■ STATED GOAL ■
Rewrite the records below, swapping each "Where is" for "Where can I find" and leaving everything else the same.

(Excerpt from a dataset)

------------------------------------------------

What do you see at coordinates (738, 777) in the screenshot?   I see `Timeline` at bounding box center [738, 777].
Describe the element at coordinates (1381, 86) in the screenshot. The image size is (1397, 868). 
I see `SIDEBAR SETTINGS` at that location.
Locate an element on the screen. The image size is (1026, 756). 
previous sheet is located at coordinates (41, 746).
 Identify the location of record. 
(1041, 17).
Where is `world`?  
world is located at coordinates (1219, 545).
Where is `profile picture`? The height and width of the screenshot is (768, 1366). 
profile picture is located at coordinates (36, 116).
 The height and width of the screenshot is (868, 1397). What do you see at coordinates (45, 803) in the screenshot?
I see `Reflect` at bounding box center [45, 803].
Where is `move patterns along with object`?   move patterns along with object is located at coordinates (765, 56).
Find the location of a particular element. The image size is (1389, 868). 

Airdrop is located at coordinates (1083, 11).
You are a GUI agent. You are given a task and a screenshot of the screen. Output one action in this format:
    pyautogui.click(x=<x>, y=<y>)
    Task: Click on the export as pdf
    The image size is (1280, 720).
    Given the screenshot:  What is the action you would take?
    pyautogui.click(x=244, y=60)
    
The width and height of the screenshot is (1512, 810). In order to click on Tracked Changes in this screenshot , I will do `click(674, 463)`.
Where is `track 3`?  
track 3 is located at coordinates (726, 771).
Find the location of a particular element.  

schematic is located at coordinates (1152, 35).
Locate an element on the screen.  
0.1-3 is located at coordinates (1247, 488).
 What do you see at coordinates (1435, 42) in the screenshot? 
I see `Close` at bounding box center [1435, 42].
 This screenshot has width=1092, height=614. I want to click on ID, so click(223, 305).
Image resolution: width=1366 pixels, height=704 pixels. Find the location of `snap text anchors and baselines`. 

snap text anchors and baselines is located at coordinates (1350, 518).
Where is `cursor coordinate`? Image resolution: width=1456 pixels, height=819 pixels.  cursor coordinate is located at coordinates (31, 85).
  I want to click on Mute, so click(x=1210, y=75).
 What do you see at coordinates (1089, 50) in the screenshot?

------------------------------------------------

■ CORRECT ANSWER ■
What do you see at coordinates (738, 777) in the screenshot?   I see `Timeline` at bounding box center [738, 777].
Describe the element at coordinates (1381, 86) in the screenshot. The image size is (1397, 868). 
I see `SIDEBAR SETTINGS` at that location.
Locate an element on the screen. The image size is (1026, 756). 
previous sheet is located at coordinates (41, 746).
 Identify the location of record. 
(1041, 17).
Where can I find `world`?  
world is located at coordinates (1219, 545).
Where can I find `profile picture`? The height and width of the screenshot is (768, 1366). 
profile picture is located at coordinates (36, 116).
 The height and width of the screenshot is (868, 1397). What do you see at coordinates (45, 803) in the screenshot?
I see `Reflect` at bounding box center [45, 803].
Where can I find `move patterns along with object`?   move patterns along with object is located at coordinates (765, 56).
Find the location of a particular element. The image size is (1389, 868). 

Airdrop is located at coordinates (1083, 11).
You are a GUI agent. You are given a task and a screenshot of the screen. Output one action in this format:
    pyautogui.click(x=<x>, y=<y>)
    Task: Click on the export as pdf
    The image size is (1280, 720).
    Given the screenshot:  What is the action you would take?
    pyautogui.click(x=244, y=60)
    
The width and height of the screenshot is (1512, 810). In order to click on Tracked Changes in this screenshot , I will do `click(674, 463)`.
Where can I find `track 3`?  
track 3 is located at coordinates (726, 771).
Find the location of a particular element.  

schematic is located at coordinates (1152, 35).
Locate an element on the screen.  
0.1-3 is located at coordinates (1247, 488).
 What do you see at coordinates (1435, 42) in the screenshot? 
I see `Close` at bounding box center [1435, 42].
 This screenshot has width=1092, height=614. I want to click on ID, so click(223, 305).
Image resolution: width=1366 pixels, height=704 pixels. Find the location of `snap text anchors and baselines`. 

snap text anchors and baselines is located at coordinates (1350, 518).
Where can I find `cursor coordinate`? Image resolution: width=1456 pixels, height=819 pixels.  cursor coordinate is located at coordinates (31, 85).
  I want to click on Mute, so click(x=1210, y=75).
 What do you see at coordinates (1089, 50) in the screenshot?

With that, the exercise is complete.